§ To do: Give the lines below again exactly, starting with the line that holds "You are a GUI" and going on through the line that holds "Task: Close the Input panel".

§ Extracted material:
• • • • • • •
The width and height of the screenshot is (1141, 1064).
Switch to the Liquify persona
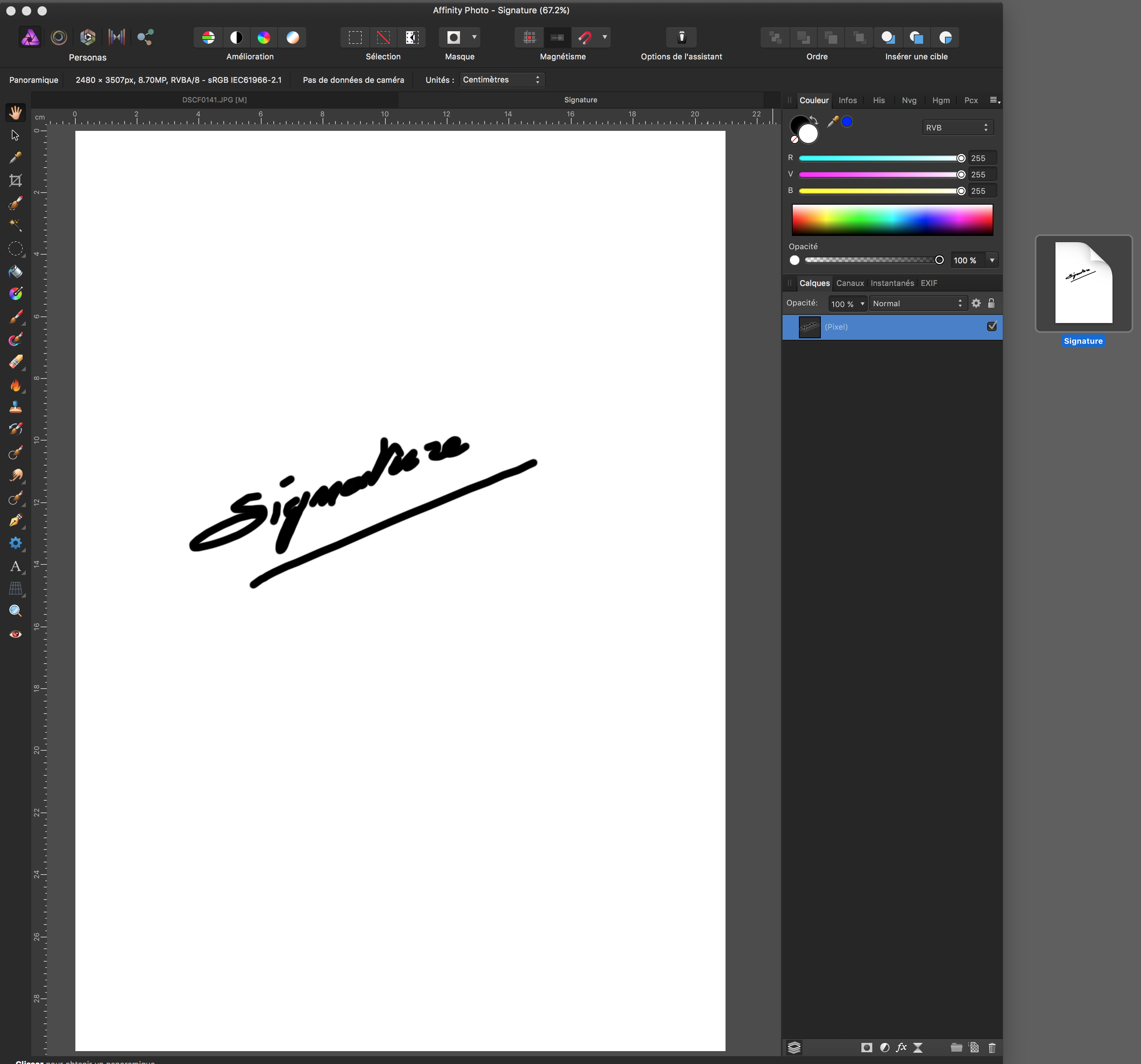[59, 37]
• • • • • • •
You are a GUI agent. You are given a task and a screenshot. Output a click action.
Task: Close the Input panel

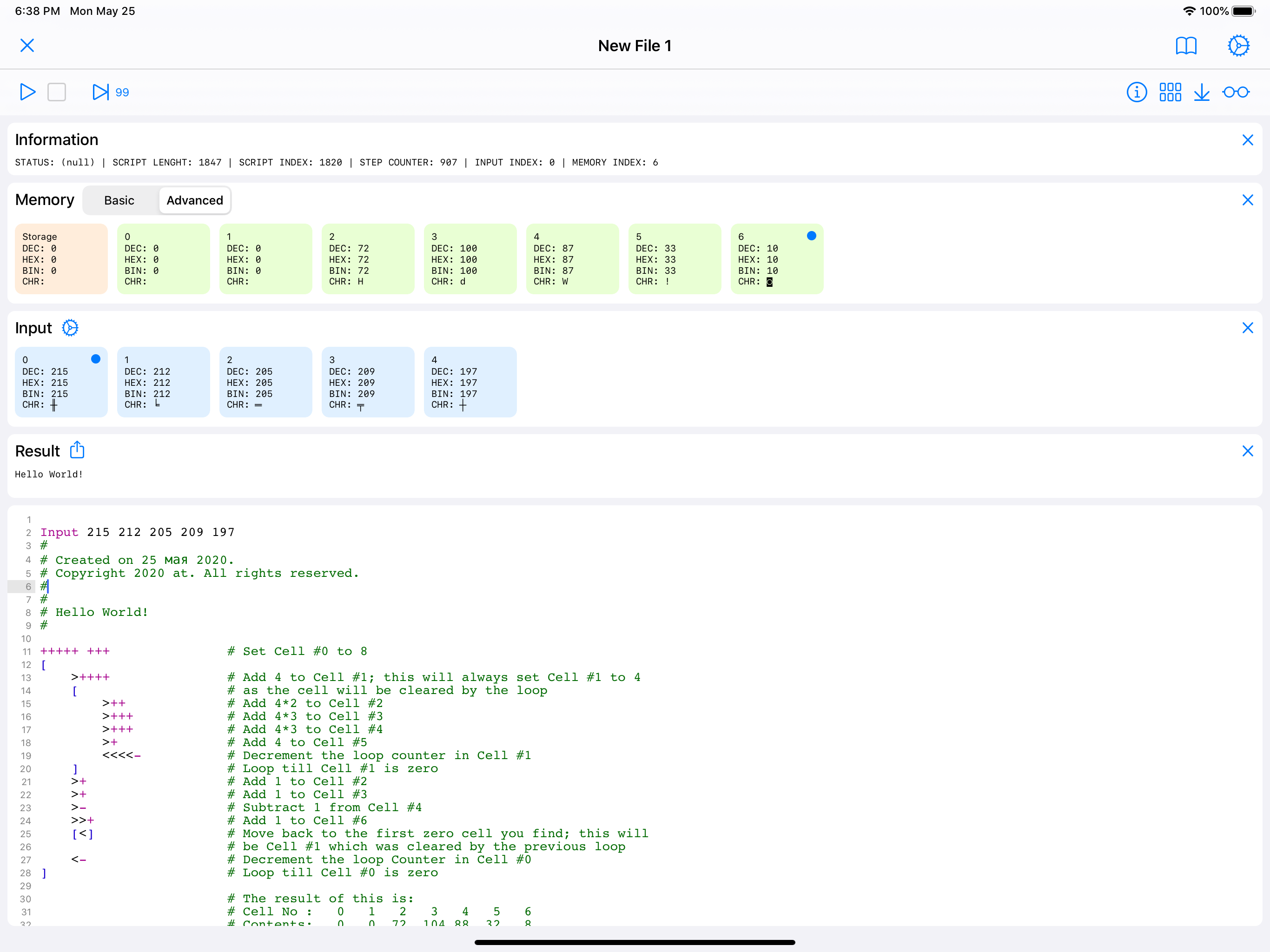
• • • • • • •
§ The answer:
You are a GUI agent. You are given a task and a screenshot. Output a click action.
Task: Close the Input panel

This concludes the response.